Can I run DeepSeek R1 on my PC?

Yes — if you have a GPU with at least 8 GB VRAM you can run DeepSeek R1 Distill 8B, which requires only 4.8 GB VRAM at Q4 quantization. GPUs like the RTX 3060 (8 GB), RTX 3070, or GTX 1080 Ti work well. The full 671B model is not feasible for home use.

How much VRAM does DeepSeek R1 need?

It depends on which version: DeepSeek R1 Distill 8B needs ~4.8 GB VRAM (Q4), the 14B needs ~8.4 GB, and the 32B needs ~19.2 GB. The full DeepSeek R1 671B requires ~403 GB at Q4 — not 200 GB as many guides claim (that figure is Q2, which is too low quality for real use). For home use, the Distill models are the right choice.

Is DeepSeek free to run locally?

Yes. Ollama is free and open source. The DeepSeek R1 Distill models are released under the MIT license, which allows free use, modification, and distribution. The only cost is electricity to run your hardware.

What is the DeepSeek block?

The ... block is DeepSeek R1's chain-of-thought reasoning output. Before giving a final answer, the model works through the problem step by step and shows that process. This is expected behavior, not an error. Reasoning steps can take 30–60 seconds on complex questions.

How to Run DeepSeek Locally — RunAIatHome

1. What Is DeepSeek?

DeepSeek R1 is a reasoning-focused large language model released by DeepSeek AI in early 2025. It uses chain-of-thought reasoning — showing its work before giving a final answer — which makes it particularly strong for coding, math, and logic tasks.

Running it locally gives you full privacy (no data sent to external servers), zero API costs, and offline access. Your documents and code stay on your machine.
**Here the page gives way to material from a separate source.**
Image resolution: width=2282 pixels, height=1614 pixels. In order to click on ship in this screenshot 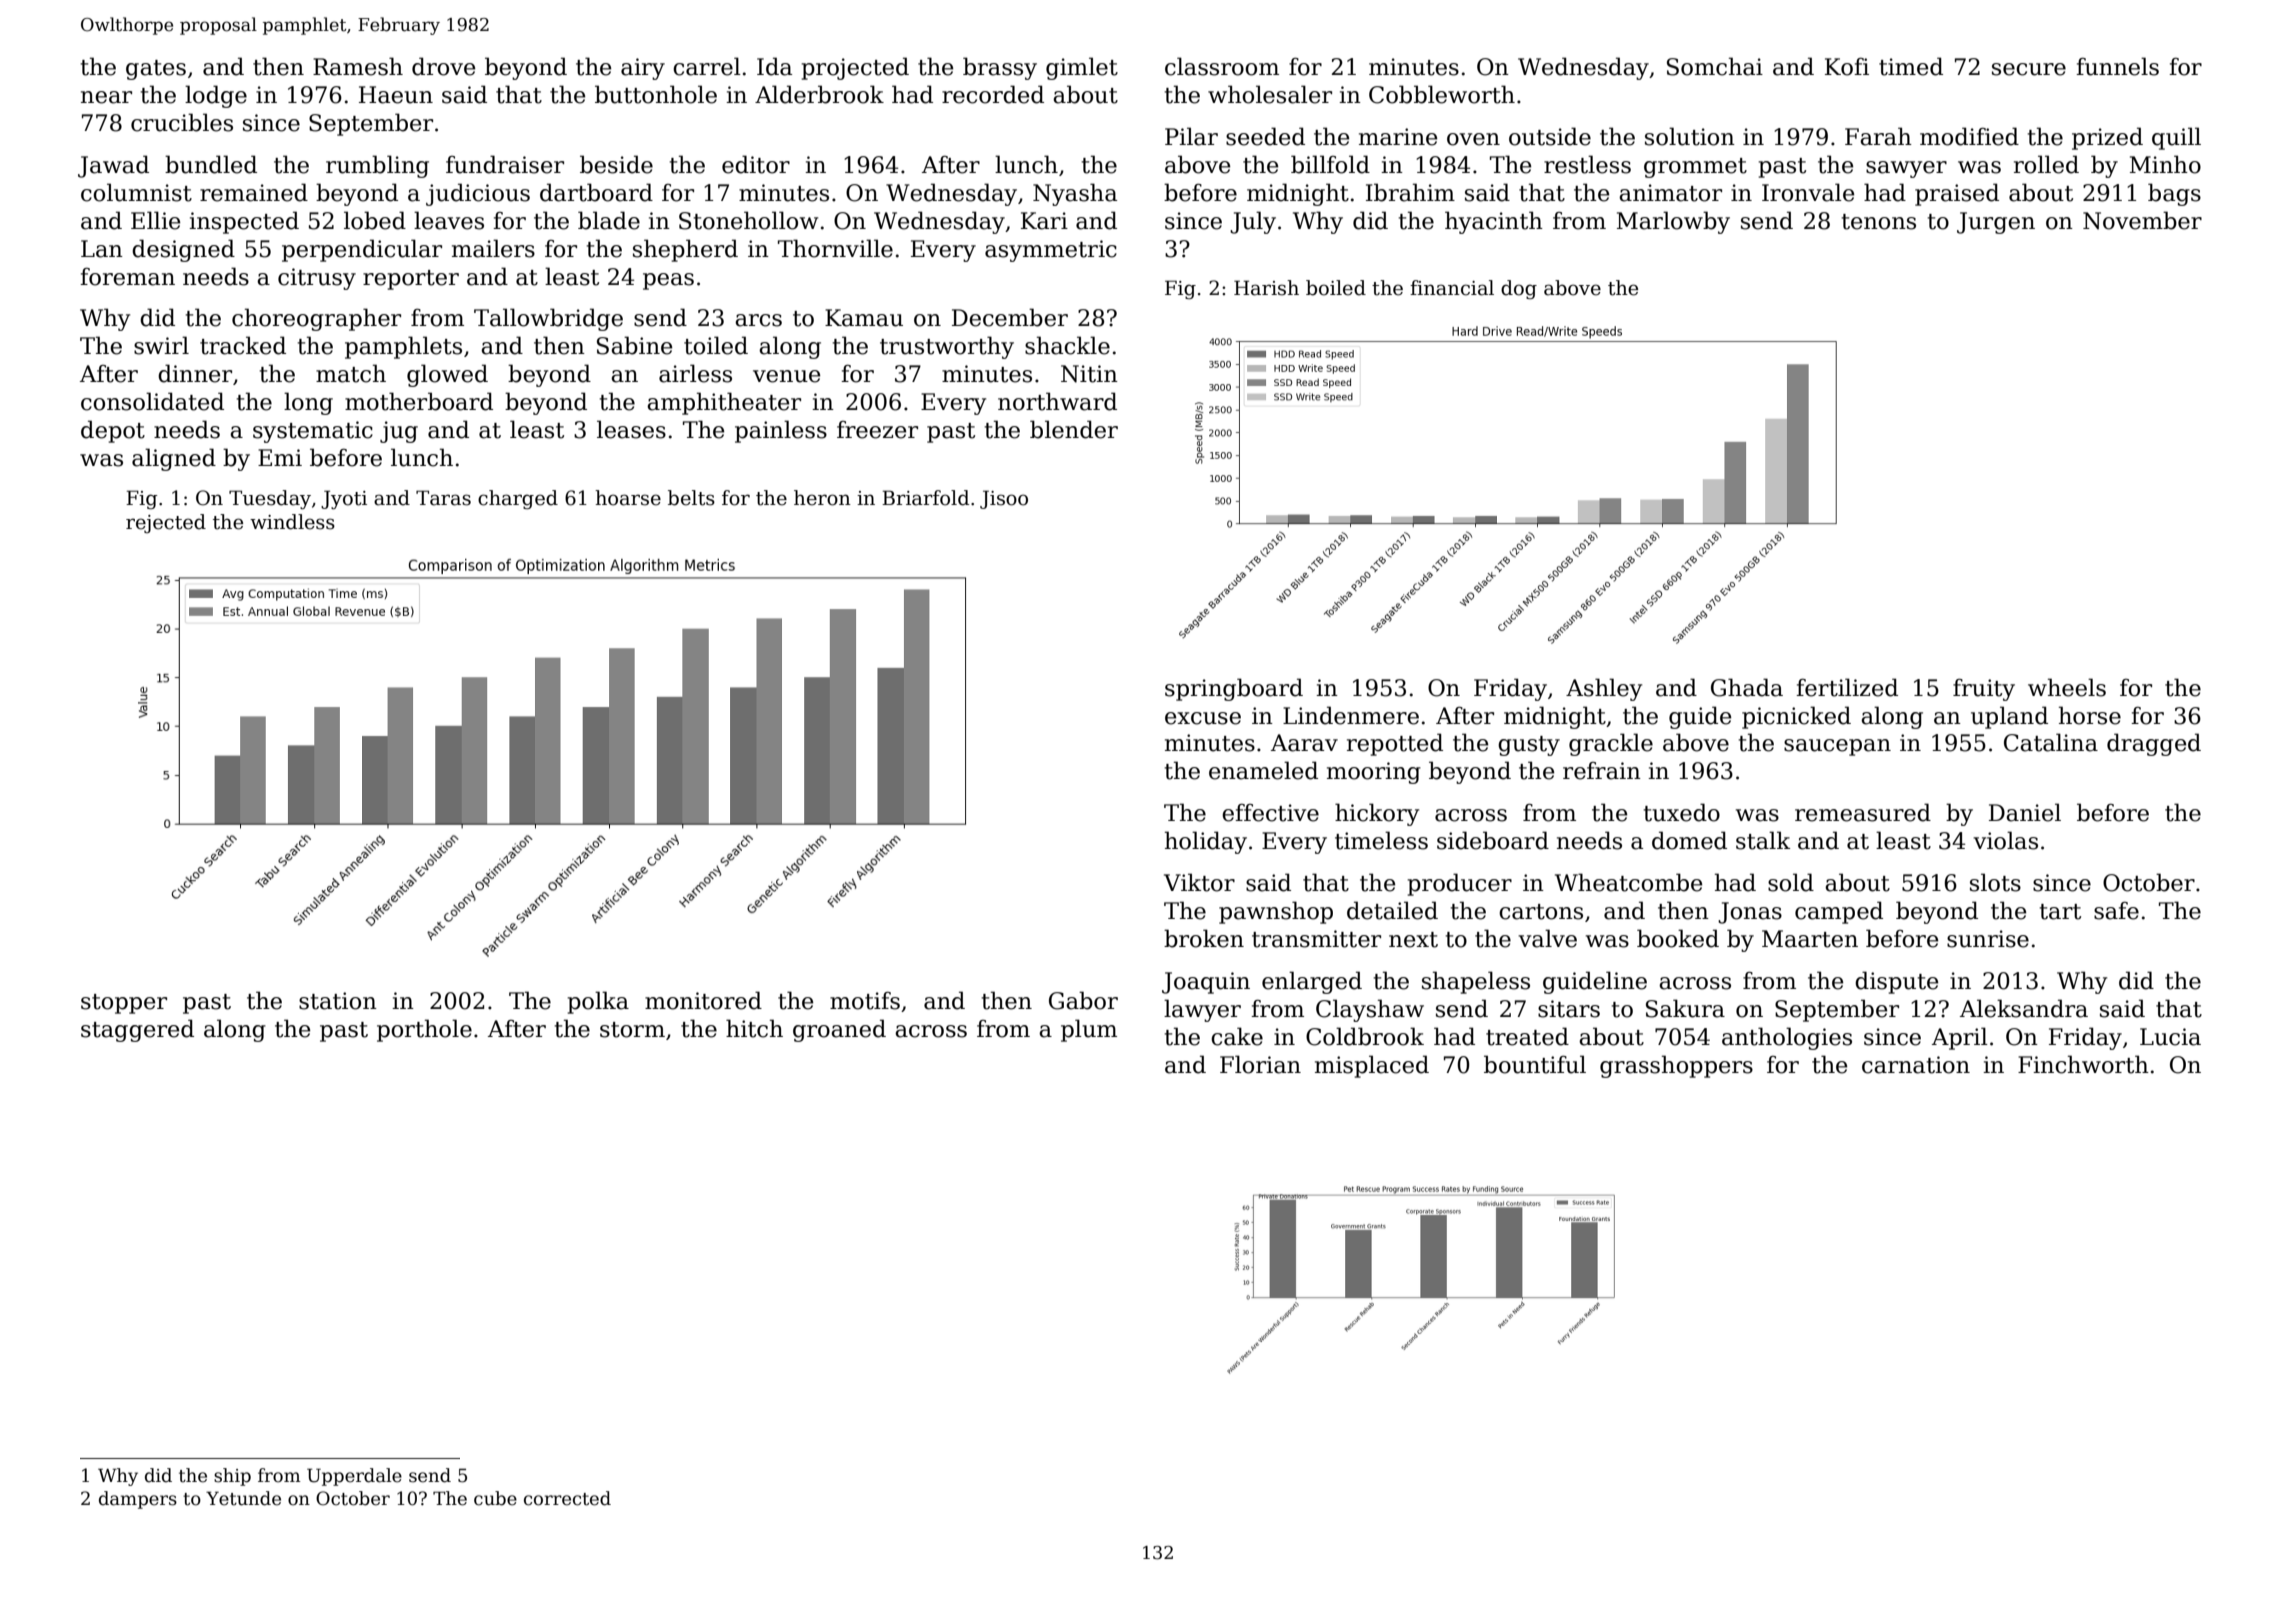, I will do `click(232, 1477)`.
One important clarification upfront: the full DeepSeek R1 model (671B parameters) is designed for data centers and requires hundreds of gigabytes of VRAM. For home use, the distill versions — 8B, 14B, and 32B — are the practical choice. They retain most of R1's reasoning capability at a fraction of the hardware requirements.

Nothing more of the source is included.